Bisnis.com, JAKARTA - Pemerintah diminta untuk mencabut Omnibus Law Cipta Kerja (UU Cipta Kerja) klaster ketenagakerjaan karena dinilai merugikan buruh.
Ketua Dewan Perwakilan Cabang (DPC) Konfederasi Serikat Pekerja Seluruh Indonesia (KSPSI) Kabupaten Tangerang Ahmad Supriadi mengatakan, hadirnya aturan tersebut mendegradasi hak-hak pekerja hingga 80 persen.
"Dengan Undang-Undang Omnibus Law ketenagakerjaan dalam UU ini semua hal yang berhubungan dengan hak-hak para pekerja terdegradasi sampai 80 persen," kata Ahmad Supriadi kepada awak media di Jakarta Pusat, Kamis (14/9/2023).
Menurutnya, sejumlah aturan yang memberatkan para buruh, di antaranya terkait pesangon, kontrak yang tidak berbatas waktu, hingga outsourcing.
Selain itu, regulasi ini dinilai membuat para buruh menerima upah murah lantaran tak setiap tahun upah buruh naik.

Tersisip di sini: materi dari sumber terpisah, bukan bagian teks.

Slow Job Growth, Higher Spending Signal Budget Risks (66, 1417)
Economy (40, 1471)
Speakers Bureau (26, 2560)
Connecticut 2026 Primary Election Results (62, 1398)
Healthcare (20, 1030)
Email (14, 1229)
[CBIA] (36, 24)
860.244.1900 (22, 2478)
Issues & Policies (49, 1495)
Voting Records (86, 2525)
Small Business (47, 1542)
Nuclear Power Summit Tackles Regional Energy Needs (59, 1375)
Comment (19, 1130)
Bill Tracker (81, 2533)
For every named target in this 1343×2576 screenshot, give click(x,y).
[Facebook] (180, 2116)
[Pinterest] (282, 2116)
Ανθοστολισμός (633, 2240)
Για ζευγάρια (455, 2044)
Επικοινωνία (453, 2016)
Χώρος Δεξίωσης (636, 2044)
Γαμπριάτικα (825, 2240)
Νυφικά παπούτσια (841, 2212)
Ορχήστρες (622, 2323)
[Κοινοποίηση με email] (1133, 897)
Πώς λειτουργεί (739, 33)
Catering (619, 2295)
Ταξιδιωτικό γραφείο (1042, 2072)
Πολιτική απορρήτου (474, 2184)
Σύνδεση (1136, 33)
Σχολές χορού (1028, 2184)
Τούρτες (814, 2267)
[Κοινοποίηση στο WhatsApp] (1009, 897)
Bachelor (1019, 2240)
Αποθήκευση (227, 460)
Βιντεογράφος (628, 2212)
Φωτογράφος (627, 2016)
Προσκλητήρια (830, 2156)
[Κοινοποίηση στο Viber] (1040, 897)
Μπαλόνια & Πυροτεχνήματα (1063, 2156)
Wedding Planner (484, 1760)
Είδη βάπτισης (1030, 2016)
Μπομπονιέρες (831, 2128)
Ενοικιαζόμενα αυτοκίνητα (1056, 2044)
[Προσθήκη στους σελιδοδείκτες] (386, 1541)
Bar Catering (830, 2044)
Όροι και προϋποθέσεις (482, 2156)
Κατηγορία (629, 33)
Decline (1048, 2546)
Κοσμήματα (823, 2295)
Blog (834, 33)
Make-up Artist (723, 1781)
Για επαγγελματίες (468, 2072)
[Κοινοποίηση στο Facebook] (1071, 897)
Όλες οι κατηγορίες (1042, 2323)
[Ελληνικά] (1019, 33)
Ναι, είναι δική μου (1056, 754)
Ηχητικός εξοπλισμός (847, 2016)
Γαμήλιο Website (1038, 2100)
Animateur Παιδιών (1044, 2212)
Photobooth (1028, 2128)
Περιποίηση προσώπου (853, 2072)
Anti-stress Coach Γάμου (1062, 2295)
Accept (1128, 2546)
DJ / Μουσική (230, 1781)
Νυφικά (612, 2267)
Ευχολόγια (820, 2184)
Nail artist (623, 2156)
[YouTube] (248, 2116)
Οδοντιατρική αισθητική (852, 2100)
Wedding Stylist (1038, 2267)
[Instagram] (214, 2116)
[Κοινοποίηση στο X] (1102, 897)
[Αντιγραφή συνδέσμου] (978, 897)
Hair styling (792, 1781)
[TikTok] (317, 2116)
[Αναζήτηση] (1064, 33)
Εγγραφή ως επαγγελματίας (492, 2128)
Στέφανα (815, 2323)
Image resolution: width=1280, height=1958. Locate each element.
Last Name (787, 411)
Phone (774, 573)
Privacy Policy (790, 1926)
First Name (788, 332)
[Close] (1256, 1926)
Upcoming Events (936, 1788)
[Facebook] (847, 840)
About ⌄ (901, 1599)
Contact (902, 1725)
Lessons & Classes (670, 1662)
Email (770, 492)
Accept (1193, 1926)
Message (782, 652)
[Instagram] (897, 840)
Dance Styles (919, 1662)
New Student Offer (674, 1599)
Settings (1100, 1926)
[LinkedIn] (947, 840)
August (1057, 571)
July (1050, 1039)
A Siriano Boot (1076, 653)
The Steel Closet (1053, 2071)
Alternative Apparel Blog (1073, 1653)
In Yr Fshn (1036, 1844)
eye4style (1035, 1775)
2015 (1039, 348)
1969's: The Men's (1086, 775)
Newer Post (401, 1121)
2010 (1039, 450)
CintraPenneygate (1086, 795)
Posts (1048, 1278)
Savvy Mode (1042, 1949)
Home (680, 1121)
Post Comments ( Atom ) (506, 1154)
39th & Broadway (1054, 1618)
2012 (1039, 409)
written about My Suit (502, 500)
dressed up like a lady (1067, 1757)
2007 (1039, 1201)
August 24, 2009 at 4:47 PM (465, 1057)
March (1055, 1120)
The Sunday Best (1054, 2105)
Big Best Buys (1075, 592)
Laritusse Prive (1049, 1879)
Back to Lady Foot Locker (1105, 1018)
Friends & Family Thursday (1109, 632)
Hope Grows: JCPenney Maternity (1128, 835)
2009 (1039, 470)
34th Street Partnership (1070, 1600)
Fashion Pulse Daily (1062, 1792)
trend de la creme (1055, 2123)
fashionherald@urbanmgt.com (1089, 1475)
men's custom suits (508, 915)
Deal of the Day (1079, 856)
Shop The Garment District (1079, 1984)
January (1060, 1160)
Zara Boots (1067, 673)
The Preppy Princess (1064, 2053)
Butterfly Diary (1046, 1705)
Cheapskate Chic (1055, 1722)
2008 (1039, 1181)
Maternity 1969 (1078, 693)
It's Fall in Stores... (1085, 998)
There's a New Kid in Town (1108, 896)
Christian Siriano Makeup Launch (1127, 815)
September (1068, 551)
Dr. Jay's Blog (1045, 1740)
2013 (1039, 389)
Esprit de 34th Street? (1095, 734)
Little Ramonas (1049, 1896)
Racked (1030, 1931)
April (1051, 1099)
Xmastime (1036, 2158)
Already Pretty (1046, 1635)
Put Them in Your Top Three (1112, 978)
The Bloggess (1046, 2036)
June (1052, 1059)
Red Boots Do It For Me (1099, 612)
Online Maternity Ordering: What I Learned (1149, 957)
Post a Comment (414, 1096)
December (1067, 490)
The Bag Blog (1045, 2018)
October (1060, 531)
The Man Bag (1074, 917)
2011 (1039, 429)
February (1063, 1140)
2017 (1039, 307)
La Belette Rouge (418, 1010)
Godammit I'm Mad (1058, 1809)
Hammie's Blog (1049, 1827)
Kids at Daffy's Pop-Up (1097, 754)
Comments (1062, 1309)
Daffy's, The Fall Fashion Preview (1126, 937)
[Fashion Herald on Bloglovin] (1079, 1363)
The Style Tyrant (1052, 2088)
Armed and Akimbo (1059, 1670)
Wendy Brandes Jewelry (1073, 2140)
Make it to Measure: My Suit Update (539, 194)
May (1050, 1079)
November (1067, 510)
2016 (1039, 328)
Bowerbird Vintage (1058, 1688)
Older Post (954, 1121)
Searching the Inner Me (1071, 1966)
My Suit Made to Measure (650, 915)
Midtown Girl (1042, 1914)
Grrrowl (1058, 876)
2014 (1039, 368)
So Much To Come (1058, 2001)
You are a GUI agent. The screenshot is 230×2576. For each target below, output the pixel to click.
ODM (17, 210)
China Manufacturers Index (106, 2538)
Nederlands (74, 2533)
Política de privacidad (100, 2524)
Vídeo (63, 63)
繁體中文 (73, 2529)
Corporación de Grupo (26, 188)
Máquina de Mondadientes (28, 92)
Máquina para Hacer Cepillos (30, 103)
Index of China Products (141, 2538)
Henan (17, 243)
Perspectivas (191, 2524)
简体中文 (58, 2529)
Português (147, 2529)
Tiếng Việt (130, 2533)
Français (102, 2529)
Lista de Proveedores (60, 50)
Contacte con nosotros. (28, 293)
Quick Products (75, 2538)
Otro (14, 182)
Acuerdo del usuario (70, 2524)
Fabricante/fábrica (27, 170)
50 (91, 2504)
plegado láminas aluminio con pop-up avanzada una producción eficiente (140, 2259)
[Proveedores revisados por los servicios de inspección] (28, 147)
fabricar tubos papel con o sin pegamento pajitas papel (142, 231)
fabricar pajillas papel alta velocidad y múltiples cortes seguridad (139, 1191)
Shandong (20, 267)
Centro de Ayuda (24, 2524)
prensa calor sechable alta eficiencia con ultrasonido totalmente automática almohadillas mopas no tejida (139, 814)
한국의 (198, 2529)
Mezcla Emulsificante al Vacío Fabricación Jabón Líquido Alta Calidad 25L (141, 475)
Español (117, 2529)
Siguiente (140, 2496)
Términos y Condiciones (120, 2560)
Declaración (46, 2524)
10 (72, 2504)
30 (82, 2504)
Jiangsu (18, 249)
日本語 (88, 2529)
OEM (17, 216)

"Dengan UU Omnibus Law klaster ketenagakerjaan, kami dipaksa terima upah murah karena nggak setiap tahun naik," tegasnya.
Baca Juga
Ditemui terpisah, Presiden Konfederasi Serikat Buruh Sejahtera Indonesia (KSBSI) Elly Rosita Silaban menyebut bahwa Omnibus Law Cipta Kerja bertentangan dengan prinsip-prinsip buruh sehingga aturan ini harus dibatalkan.
Dia menegaskan, KSBSI tidak akan berhenti memperjuangkan hak-hak buruh. Untuk itu dia meminta Mahkamah Kontitusi (MK) berpihak pada buruh.
"Kami memiliki keyakinan bahwa MK juga akan berpihak kepada buruh. Meskipun belum tentu 100 persen, tapi paling tidak, negara dan MK dapat menyatakan keberpihakannya kepada buruh," tuturnya.
Adapun, aksi demonstrasi dilakukan jelang sidang putusan uji formil Undang Undang (UU) No. 6/2023. Para buruh menuntut dibatalkannya pemberlakuan UU No. 6/2023 tentang Penetapan Peraturan Pemerintah Pengganti UU No. 2/2022 tentang Cipta Kerja menjadi UU.
Aturan ini sekaligus sebagai pengganti UU No. 11/2020 tentang Cipta Kerja yang inkonstitusional bersyarat, diputuskan melanggar konstitusi dan harus diperbaiki dalam kurun waktu 2 tahun.